== Excerpt provided ==
┄┄┄┄┄┄┄┄┄┄
The population, breeding pattern, and life expectancy of the dolphin are all unknown, although most sources estimate several hundred thousand individuals, more densely populated in the eastern North Atlantic than the west.

White-beaked dolphins feed predominantly on gadoid fishes, particularly cod, haddock, and whiting. They are social animals, most commonly found in groups of less than ten, but sometimes in much larger associations of over a hundred individuals. Their sonar clicks have a peak frequency of 115 kHz, while their social whistles are at around 35 kHz, and can be audible to others of their species at distances of up to 10 km.

White-beaked dolphins are acrobatic; they will frequently ride on the bow wave of high-speed boats and jump clear of the sea's surface. Although they are normally much slower, they can swim at up to 30 km/h and can dive to at least 45 m depth. They are social feeders and have frequently been observed feeding with killer, fin, and humpback whales, as well as other dolphin species.
┄┄┄┄┄┄┄┄┄┄
== Information provided ==
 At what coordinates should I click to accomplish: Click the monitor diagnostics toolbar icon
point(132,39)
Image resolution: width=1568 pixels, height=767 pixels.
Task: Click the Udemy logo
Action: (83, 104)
┄┄┄┄┄┄┄┄┄┄
== Task set ==
a - For each statement, answer yes or no according to the white-beaked dolphin excerpt, and quote the words that settle it: (i) White-beaked dolphins are most commonly seen in groups of fewer than ten. (ii) Their social whistles have a peak frequency of 115 kHz. (iii) They can dive to a depth of at least 45 m.
b - Extend the excerpt on white-beaked dolphins with a few sentences that follow its final one.
The material has no connection to the excerpt about white-beaked dolphins.

== Task-by-task outputs ==
a -
(i) Yes: "most commonly found in groups of less than ten"
(ii) No: "their social whistles are at around 35 kHz"
(iii) Yes: "can dive to at least 45 m depth"

b -
Mating probably takes place in the summer, with calves being born in the following year, between June and September. Females reach their adult size at around five years of age, and are sexually mature at six to ten years, while males reach adult size at around ten years, and reach sexual maturity about two years later than females.

==Conservation==
The North and Baltic Sea populations of the white-beaked dolphin are listed on Appendix II of the Convention on the Conservation of Migratory Species of Wild Animals (CMS), since they have an unfavourable conservation status or would benefit significantly from international co-operation organised by tailored agreements.

In addition, the white-beaked dolphin is covered by the Agreement on the Conservation of Small Cetaceans of the Baltic, North East Atlantic, Irish and North Seas (ASCOBANS).